Frequency, Duration, and Intensity

Friel mentions five terms used to in regards to training stress. You can find more info in his book Mountain Bikers Training Bible (see link in right sidebar).

FREQUENCY
This is how many training sessions are done.  Beginners may train five to six times a week and experience 10 to 20 percent improvements.  Sport to Expert (to pro) train as often as 2 workouts a day at certain times of the year.  Seven to 12 sessions in a week are more common.  However, these high frequency sessions may only produce a 1 percent gain in fitness, since these athletes are already so close to their potential.  If a beginner tries to train at the the same frequency level, they would be overtraining, thus see a decrease in fitness. 

Frequency at which you work out is dependent on what you body is currently adapted to. 

DURATION
This refers to the length of every training session.  Anaerobic endurance intervals could last several hours, while recovery rides could be much shorter.  Much like frequency, the riders experience will determine the length of the workout.

The appropriate time for long rides is largely determined by they anticipated duration of your races. Workout duration equal to, or up to twice as long as, your longest race are common. But there are obvious exceptions, especially at the high end. If you are training for a 100 mile trail race, your longest rides will seldom, if ever, be as long as the anticipated race.

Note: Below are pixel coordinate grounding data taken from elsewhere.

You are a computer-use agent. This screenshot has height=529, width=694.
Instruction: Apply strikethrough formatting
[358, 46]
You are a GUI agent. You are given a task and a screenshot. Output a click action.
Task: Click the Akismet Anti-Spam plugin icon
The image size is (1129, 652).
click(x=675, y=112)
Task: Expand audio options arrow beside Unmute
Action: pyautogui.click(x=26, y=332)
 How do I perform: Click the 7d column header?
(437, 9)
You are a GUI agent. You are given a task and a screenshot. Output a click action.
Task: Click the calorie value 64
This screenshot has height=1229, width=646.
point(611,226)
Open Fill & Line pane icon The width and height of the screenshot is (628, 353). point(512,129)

Note: In mountain biking, duration is measured in time while road cycling duration is measured in miles.

INTENSITY
Combining both frequency and duration refers to the volume of training, thus much easier to quantify.  Volume of training is an incomplete description of a training session since it does not account for intensity.  When you combine volume and intensity, that is referred to as ‘workload’. 

Quantifying intensity is much more difficulty than quantifying frequency and duration.  One way to quantify intensity is by use an RPE scale.  The REP scale (ratings of perceived exertion) use a 1-10 measurement, with a 10 being the hardest level of intensity (race level effort).  You can than multiple the the number of minutes by RPE and get a workload number. 

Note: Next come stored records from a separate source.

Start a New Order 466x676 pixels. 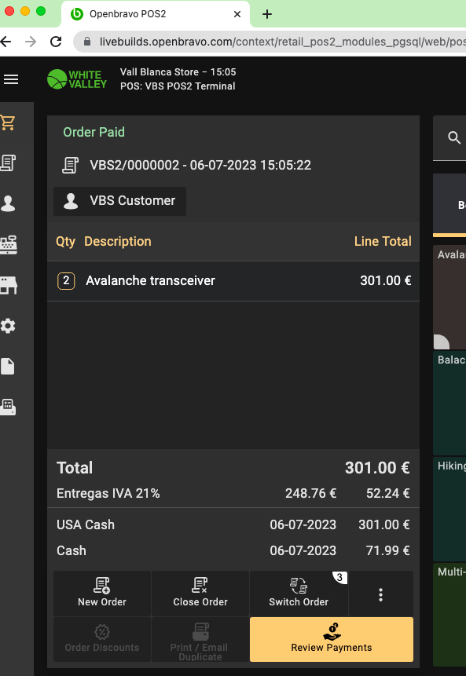pos(102,594)
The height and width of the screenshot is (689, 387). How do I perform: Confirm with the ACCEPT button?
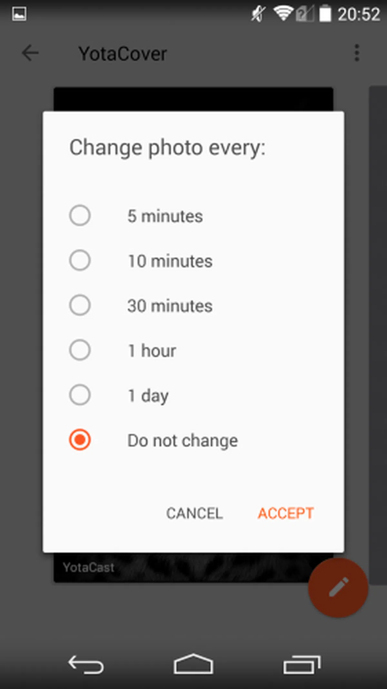285,513
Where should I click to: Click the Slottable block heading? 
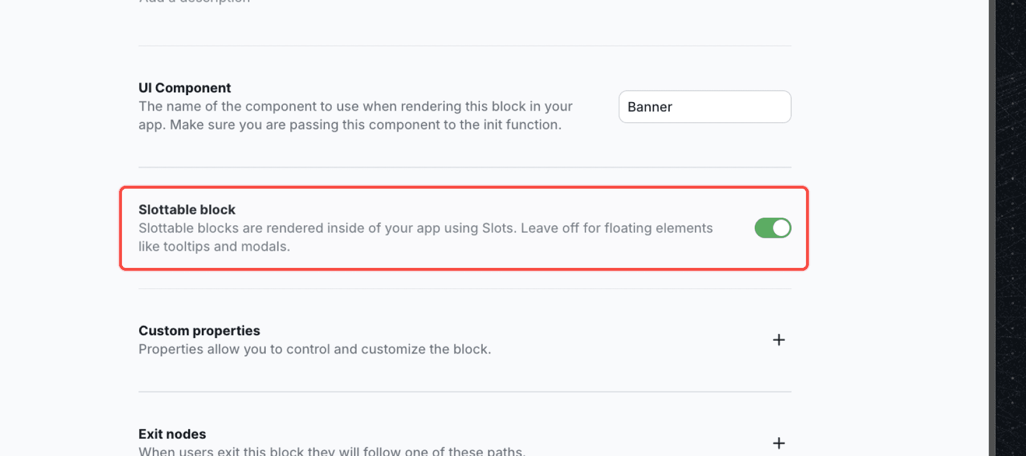(x=186, y=210)
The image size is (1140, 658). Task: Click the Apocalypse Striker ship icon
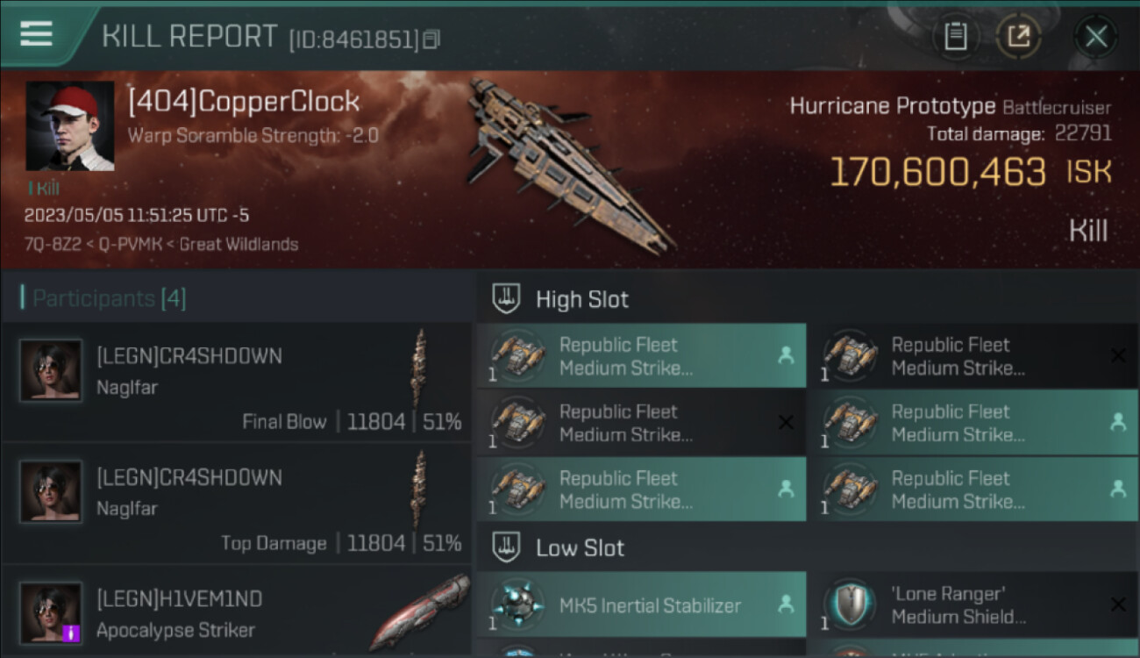tap(420, 612)
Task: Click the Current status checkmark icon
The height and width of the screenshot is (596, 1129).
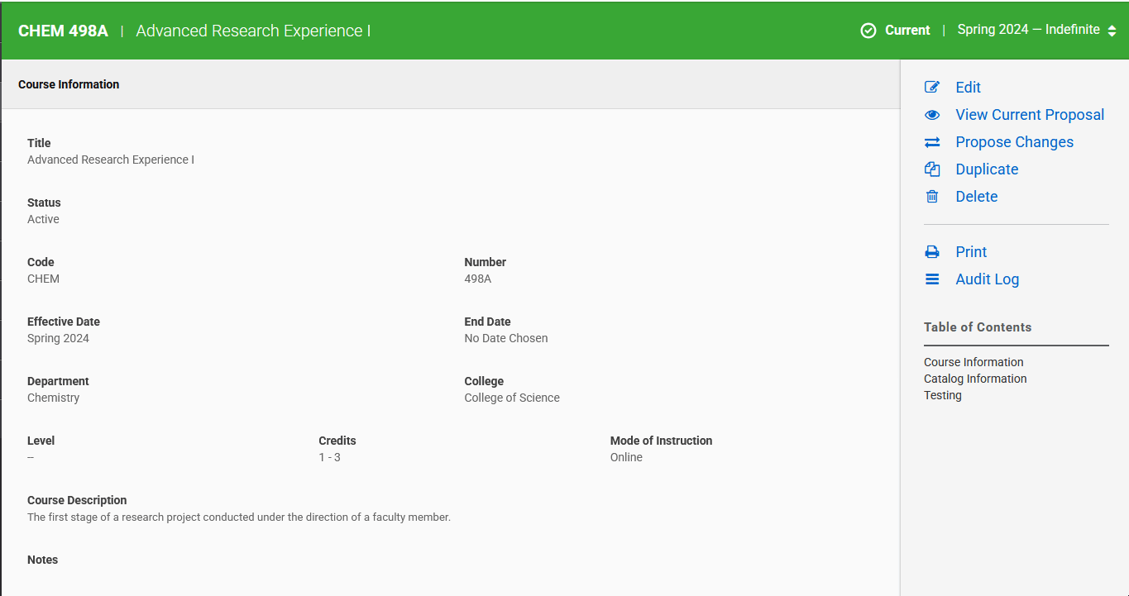Action: [868, 31]

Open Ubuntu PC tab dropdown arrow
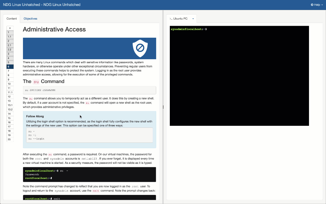[193, 19]
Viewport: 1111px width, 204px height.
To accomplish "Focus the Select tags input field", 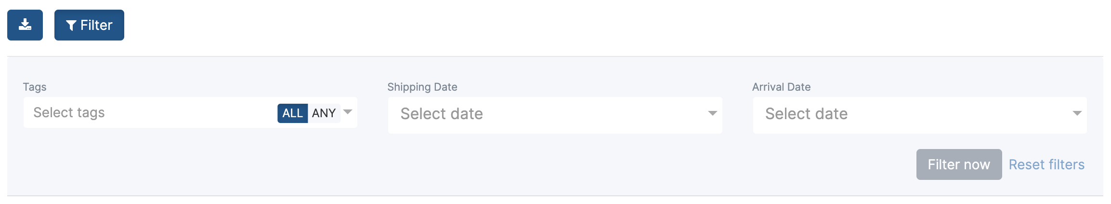I will click(x=149, y=112).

Intensity is the stressor that most athletes get wrong.  For most mountain bikers, getting intensity right is the key to moving up to the next level.

VOLUME VS. INTENSITY
Which is more important?  Should a rider get in as many minutes as possible or ride less time at higher intensity? 

The answer depends on level of experience.  A new riders would benefit from higher volume while a more experienced rider should focus on intensity.